▸ **READING TEXT**:
........

On October 19, 1980, the Amalgamated Clothing and Textile Workers Union (ACTWU) forced the textile company JP Stevens to sign a contract for the first time in North Carolina and Alabama. The result of years of struggle, this was a groundbreaking agreement in one of the most anti-union bastions in the United States. Unfortunately, it only lasted a few years before the apparel industry moved to non-union labor overseas. But you know this victory, if you’ve seen Norma Rae.
The apparel industry has pioneered labor exploitation strategies since the dawn of the Industrial Revolution. While there were early attempts at treating workers with respect, this collapsed very quickly, with increasingly cheap labor becoming the norm. As new waves of immigrants came to the Northeast, they entered the sweatshops and factories. And when they won reforms after 146 of them died at Triangle, the companies started to move to the southern Piedmont, where they would have no immigrants, no socialists, and a long history of paternalistic political and labor relations that they felt would translate to labor peace.

........

Data listing:

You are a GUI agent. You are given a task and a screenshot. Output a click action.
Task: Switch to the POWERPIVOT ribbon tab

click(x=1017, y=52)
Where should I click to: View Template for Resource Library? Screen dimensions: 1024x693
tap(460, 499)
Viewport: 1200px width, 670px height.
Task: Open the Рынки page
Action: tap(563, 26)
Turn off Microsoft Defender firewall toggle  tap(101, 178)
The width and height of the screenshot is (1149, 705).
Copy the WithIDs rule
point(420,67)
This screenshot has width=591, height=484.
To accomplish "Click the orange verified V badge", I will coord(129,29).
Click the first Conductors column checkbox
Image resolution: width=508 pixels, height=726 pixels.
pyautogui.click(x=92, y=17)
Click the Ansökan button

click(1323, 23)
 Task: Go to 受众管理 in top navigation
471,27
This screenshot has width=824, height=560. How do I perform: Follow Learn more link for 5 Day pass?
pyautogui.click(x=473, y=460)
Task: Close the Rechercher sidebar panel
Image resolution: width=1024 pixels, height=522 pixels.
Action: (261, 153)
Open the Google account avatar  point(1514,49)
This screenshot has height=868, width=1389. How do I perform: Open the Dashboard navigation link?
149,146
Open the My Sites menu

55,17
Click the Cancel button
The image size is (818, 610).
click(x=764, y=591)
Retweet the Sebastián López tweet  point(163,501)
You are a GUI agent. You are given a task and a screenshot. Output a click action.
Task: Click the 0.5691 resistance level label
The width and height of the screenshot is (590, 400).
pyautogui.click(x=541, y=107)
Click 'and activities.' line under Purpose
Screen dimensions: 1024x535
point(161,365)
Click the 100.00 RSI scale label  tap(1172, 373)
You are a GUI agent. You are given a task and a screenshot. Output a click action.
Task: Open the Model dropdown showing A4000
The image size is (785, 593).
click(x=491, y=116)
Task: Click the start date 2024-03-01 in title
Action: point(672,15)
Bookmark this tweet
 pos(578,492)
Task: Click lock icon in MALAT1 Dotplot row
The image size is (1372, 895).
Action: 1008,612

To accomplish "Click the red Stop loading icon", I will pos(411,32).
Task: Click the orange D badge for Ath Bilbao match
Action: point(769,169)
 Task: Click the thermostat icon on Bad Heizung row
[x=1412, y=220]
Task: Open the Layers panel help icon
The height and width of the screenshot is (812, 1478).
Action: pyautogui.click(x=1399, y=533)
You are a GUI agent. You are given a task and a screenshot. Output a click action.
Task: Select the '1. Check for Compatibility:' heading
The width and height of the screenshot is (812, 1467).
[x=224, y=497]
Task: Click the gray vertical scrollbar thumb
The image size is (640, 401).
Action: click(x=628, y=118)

........

Rewrite the stretch of the textile labor history passage from "The apparel industry has" through "to labor peace.", putting "newcomers" in place of "immigrants".

▸ **EXERCISE ANSWER**:
The apparel industry has pioneered labor exploitation strategies since the dawn of the Industrial Revolution. While there were early attempts at treating workers with respect, this collapsed very quickly, with increasingly cheap labor becoming the norm. As new waves of newcomers came to the Northeast, they entered the sweatshops and factories. And when they won reforms after 146 of them died at Triangle, the companies started to move to the southern Piedmont, where they would have no newcomers, no socialists, and a long history of paternalistic political and labor relations that they felt would translate to labor peace.